--- TASK STATEMENT ---
Reproduce, exactly and in full, only the lines below from the one containing "http://dx.doi.org/10.9734/ajsspn (231, 488)" through the one containing "[facebook] (67, 1107)".
####################
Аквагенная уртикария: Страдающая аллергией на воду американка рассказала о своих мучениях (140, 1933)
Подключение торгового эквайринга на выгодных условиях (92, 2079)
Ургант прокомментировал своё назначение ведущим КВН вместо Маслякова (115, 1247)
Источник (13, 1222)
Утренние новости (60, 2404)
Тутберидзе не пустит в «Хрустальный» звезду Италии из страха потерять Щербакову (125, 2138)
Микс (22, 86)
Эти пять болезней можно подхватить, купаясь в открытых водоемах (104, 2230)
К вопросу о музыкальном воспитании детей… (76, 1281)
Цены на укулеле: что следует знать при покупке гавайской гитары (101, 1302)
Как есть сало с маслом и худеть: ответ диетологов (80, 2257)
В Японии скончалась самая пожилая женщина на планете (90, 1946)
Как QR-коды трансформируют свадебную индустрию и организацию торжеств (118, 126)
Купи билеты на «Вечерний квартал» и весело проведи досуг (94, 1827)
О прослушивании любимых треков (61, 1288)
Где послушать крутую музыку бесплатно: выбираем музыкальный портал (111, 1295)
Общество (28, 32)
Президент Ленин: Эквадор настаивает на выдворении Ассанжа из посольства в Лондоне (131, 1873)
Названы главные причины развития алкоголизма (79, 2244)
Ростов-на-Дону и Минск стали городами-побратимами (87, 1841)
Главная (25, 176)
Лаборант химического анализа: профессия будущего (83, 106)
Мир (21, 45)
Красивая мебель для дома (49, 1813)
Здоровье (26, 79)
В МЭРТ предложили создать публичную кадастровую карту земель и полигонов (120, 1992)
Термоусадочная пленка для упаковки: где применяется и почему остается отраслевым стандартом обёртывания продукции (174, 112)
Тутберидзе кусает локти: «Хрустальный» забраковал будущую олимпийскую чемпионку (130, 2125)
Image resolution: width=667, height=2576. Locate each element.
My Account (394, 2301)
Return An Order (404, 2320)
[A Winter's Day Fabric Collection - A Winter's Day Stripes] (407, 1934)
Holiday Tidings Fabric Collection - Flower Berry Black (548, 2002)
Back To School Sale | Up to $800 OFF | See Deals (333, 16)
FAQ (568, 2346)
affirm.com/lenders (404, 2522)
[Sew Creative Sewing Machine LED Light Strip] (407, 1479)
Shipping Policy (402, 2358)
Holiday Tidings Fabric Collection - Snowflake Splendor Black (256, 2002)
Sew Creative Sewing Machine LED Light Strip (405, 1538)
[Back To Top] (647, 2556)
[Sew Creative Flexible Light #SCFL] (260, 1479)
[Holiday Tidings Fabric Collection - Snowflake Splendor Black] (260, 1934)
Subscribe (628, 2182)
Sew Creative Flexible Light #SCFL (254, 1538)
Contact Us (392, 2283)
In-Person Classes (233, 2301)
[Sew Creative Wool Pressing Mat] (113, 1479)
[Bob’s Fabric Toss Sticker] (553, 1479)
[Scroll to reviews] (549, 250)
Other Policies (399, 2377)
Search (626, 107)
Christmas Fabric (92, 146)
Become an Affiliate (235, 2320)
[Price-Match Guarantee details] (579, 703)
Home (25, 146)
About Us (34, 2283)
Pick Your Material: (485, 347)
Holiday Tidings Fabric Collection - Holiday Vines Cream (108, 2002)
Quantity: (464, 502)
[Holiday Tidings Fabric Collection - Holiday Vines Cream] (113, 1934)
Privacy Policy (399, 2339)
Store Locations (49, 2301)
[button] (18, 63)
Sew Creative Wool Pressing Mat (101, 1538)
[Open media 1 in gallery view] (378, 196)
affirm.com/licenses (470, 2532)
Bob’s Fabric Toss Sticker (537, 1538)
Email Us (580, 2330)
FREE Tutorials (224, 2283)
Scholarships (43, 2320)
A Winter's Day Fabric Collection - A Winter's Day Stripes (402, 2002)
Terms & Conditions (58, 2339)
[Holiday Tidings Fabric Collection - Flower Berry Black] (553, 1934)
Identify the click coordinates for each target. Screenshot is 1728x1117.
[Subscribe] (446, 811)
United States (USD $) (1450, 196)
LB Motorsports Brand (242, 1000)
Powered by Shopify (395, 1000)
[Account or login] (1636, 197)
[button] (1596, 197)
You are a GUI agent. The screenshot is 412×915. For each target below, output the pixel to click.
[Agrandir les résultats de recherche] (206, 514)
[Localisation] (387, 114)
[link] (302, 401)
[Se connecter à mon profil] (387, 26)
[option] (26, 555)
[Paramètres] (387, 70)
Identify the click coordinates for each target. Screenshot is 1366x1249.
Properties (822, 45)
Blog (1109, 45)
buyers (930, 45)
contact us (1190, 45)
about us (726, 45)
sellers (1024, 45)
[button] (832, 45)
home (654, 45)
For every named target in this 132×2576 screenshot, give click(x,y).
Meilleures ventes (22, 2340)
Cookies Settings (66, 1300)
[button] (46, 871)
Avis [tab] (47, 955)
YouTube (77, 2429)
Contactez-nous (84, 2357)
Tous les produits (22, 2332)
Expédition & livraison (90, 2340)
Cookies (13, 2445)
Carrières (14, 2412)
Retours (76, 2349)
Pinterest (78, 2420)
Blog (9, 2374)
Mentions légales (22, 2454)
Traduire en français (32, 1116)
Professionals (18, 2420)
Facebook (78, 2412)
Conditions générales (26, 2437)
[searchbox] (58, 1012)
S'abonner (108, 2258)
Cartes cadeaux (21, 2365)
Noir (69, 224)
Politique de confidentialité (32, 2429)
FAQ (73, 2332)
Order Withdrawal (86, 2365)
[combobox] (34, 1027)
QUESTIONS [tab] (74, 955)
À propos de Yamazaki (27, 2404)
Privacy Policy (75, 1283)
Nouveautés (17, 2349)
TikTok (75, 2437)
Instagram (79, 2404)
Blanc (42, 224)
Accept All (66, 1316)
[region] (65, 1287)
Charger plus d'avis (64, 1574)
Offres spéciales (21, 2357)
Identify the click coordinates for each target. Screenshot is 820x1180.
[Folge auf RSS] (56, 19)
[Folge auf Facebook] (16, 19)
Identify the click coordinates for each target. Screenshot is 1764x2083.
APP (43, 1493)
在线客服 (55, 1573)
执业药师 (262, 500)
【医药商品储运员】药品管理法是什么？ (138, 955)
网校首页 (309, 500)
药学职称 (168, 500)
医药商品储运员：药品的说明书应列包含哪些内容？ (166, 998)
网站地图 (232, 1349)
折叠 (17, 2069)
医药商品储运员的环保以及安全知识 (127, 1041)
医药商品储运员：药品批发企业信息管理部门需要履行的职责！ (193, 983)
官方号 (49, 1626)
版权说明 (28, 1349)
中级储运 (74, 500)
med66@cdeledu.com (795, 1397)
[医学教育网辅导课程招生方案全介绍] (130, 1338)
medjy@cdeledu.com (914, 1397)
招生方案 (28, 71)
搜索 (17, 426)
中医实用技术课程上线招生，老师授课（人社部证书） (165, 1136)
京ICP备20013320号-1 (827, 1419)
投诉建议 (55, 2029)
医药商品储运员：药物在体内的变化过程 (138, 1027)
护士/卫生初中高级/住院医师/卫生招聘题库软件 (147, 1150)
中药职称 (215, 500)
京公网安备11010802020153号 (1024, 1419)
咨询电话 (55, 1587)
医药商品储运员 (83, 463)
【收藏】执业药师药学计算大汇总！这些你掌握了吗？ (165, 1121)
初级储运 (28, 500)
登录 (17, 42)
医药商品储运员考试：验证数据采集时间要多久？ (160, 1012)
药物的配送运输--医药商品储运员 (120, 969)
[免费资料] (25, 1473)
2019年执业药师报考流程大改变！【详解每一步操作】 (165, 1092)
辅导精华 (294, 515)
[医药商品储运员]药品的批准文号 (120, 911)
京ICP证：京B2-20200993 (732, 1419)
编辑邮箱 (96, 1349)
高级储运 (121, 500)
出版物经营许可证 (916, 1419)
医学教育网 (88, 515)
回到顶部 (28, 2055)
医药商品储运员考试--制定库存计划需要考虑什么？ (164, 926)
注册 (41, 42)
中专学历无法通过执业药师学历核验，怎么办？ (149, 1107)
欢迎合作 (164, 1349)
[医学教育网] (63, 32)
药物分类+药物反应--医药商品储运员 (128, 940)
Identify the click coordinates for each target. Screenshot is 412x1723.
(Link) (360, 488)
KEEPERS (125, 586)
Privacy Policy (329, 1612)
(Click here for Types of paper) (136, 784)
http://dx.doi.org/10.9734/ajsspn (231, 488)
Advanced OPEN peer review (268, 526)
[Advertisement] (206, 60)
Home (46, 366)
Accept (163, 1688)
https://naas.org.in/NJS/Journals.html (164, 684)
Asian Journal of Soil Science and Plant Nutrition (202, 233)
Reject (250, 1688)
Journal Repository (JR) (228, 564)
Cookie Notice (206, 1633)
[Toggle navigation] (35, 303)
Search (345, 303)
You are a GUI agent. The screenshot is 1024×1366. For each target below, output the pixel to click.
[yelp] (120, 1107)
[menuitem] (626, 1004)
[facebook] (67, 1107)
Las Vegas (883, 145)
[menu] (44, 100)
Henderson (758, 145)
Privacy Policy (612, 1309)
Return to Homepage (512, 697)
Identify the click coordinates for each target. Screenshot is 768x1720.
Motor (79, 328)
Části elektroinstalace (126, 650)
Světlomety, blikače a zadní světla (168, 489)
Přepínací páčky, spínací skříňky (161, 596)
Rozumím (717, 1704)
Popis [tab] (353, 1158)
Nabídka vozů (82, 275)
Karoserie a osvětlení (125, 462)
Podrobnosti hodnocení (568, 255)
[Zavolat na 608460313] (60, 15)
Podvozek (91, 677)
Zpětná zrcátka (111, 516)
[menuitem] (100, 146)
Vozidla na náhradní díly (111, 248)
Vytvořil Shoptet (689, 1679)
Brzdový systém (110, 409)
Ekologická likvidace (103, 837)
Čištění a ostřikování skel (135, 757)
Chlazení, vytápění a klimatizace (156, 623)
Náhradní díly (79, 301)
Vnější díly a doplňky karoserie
####################
--- WRITTEN RESPONSE ---
http://dx.doi.org/10.9734/ajsspn (231, 488)
Advanced OPEN peer review (268, 526)
[Advertisement] (206, 60)
Home (46, 366)
Accept (163, 1688)
https://naas.org.in/NJS/Journals.html (164, 684)
Asian Journal of Soil Science and Plant Nutrition (202, 233)
Reject (250, 1688)
Journal Repository (JR) (228, 564)
Cookie Notice (206, 1633)
[Toggle navigation] (35, 303)
Search (345, 303)
You are a GUI agent. The screenshot is 1024×1366. For each target below, output the pixel to click.
[yelp] (120, 1107)
[menuitem] (626, 1004)
[facebook] (67, 1107)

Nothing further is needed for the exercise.